The task: Copy the entries exactly. Leave out any pictures.

Saved entries
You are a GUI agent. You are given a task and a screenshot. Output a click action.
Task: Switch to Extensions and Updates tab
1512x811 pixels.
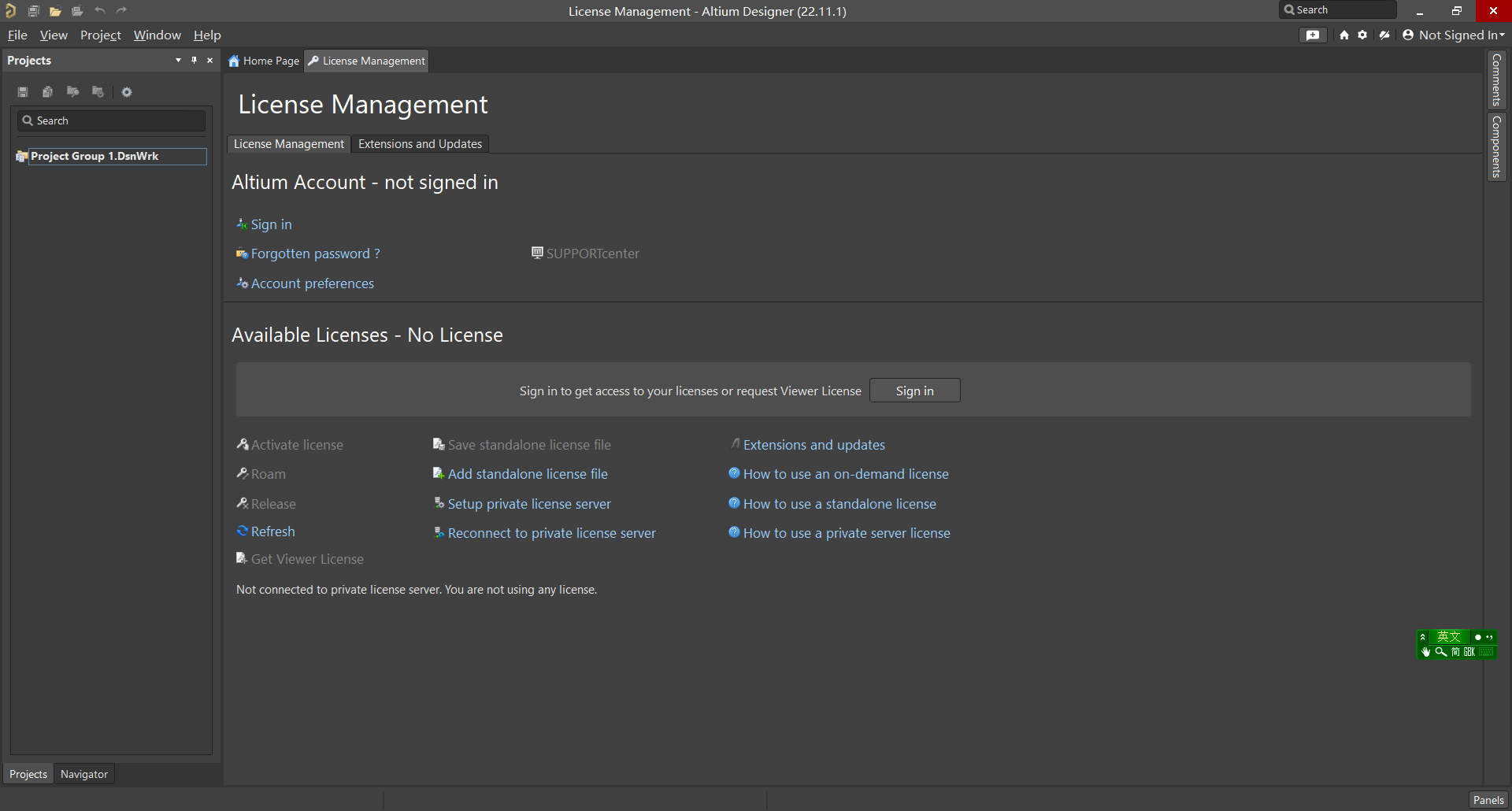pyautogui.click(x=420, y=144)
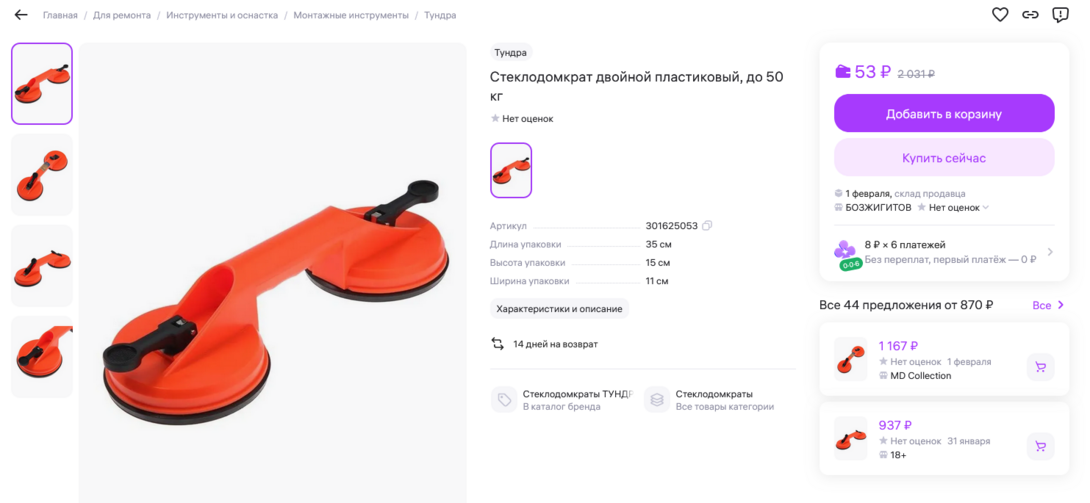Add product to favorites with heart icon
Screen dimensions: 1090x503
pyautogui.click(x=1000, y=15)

Output below:
You are a GUI agent. You are given a task and a screenshot. Output a click action.
Task: Switch to Extensions and Updates tab
1512x811 pixels.
pyautogui.click(x=420, y=144)
Add product to favorites with heart icon
Screen dimensions: 1090x503
pyautogui.click(x=1000, y=15)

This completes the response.